Nesse relatório, publicado no dia 6 de fevereiro, o Comitê de Peritos apontou que a Reforma Trabalhista está desobedecendo a convenções internacionais. Essas convenções foram criadas no século passado e servem para proteger a classe trabalhadora e seus direitos, nas relações entre empregado e patrão, em âmbito internacional. Todos os países que assinam as convenções da OIT, como é o caso do Brasil e outras 79 nações, devem seguir as orientações.

Um dos itens que o relatório questionou é como o Brasil, que assina 80 convenções da OIT, vem aplicando a Convenção 98, que trata do direito de sindicalização e negociação coletiva dos trabalhadores.

Esse ponto da Reforma Trabalhista estabelece que o negociado prevaleça sobre o legislado. Isso significa que acordos e convenções coletivas realizados pelo sindicato, cuja finalidade original é ampliar direitos, torna-se instrumento para fragilizar direitos dos trabalhadores. Ou seja, a partir da Reforma, a tendência é que os direitos trabalhistas, antes assegurados pela Consolidação das Leis do Trabalho (CLT), sejam reduzidos.

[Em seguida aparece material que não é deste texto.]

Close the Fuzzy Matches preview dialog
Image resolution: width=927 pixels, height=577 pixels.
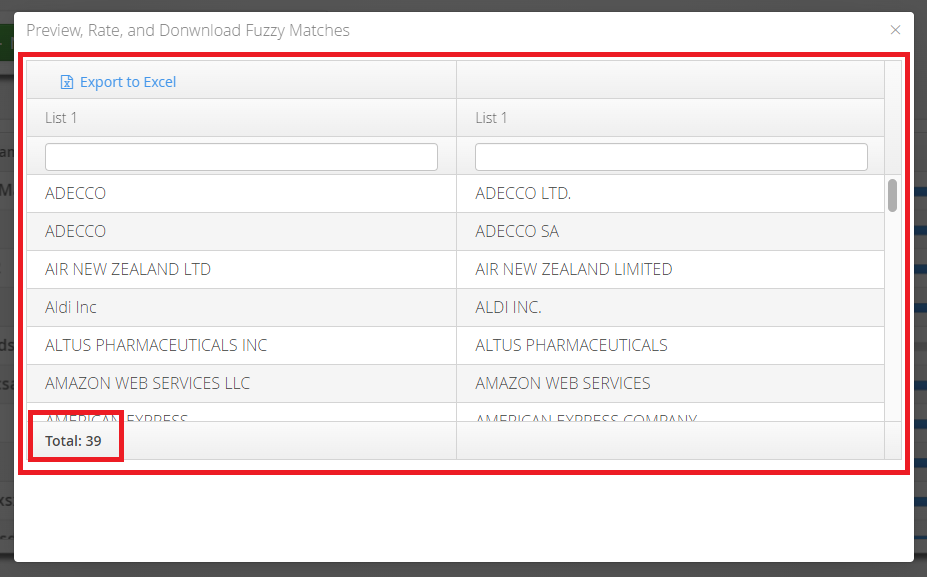pos(895,30)
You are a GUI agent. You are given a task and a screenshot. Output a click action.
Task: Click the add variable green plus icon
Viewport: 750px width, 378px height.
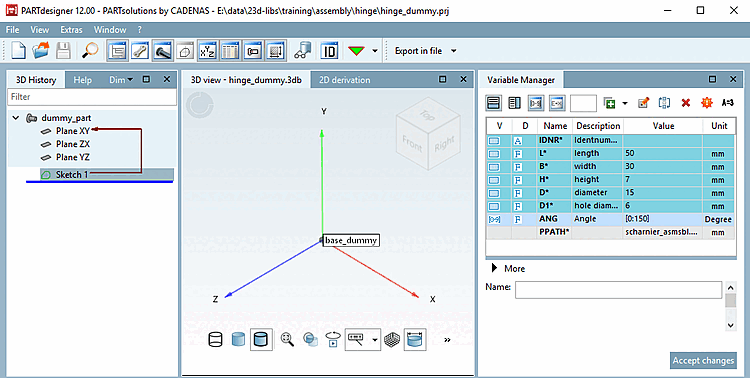(609, 103)
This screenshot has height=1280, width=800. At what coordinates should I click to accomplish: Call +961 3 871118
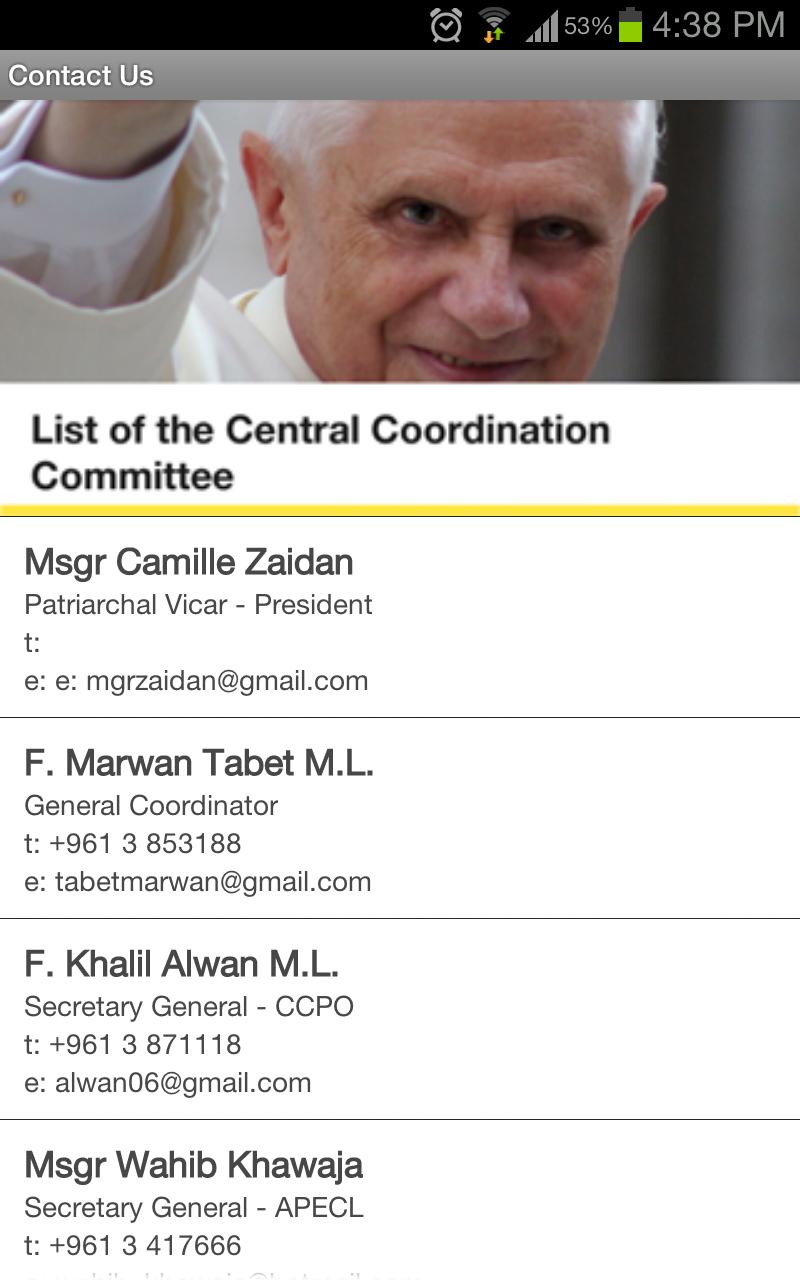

O Comitê também alertou para a perversa regra da Reforma Trabalhista que determina que acordos individuais podem se sobrepor a acordos coletivos. Utilizando o argumento de dar maior liberdade ao trabalhador, a lei agora permite que empregados negociem individualmente alguns de seus direitos e condições de trabalho sem o amparo do sindicato que o representa – o que antes da Reforma era vedado.

Para o presidente do Sintracom Londrina, Denilson Pestana da Costa, além de ser rejeitado por quase toda a população brasileira, o governo Temer é também uma vergonha perante o mundo todo. “Se nos governos anteriores as nossas políticas públicas e trabalhistas eram bem reconhecidas lá fora, hoje temos que dar explicações sobre estarmos violando e descumprindo direitos básicos da classe trabalhadora”, afirma.

Investigação de casos graves

Além de fazer parte da lista de casos graves que serão investigados durante a Conferência Internacional do Trabalho da OIT deste ano, Temer está jogando fora todo o prestígio e reconhecimento mundial do nosso país, que estava em construção desde 2003. A Conferência acontecerá de 28 de maio a 8 de junho de 2018, em Genebra, na Suíça.

Temer terá de se explicar internacionalmente por cometer violações à Convenção 98 e também às Convenções 151 – que trata das relações de trabalho na Administração Pública, especialmente da sindicalização e da negociação coletiva de trabalhadores do serviço público – e 154 – sobre o incentivo à negociação coletiva.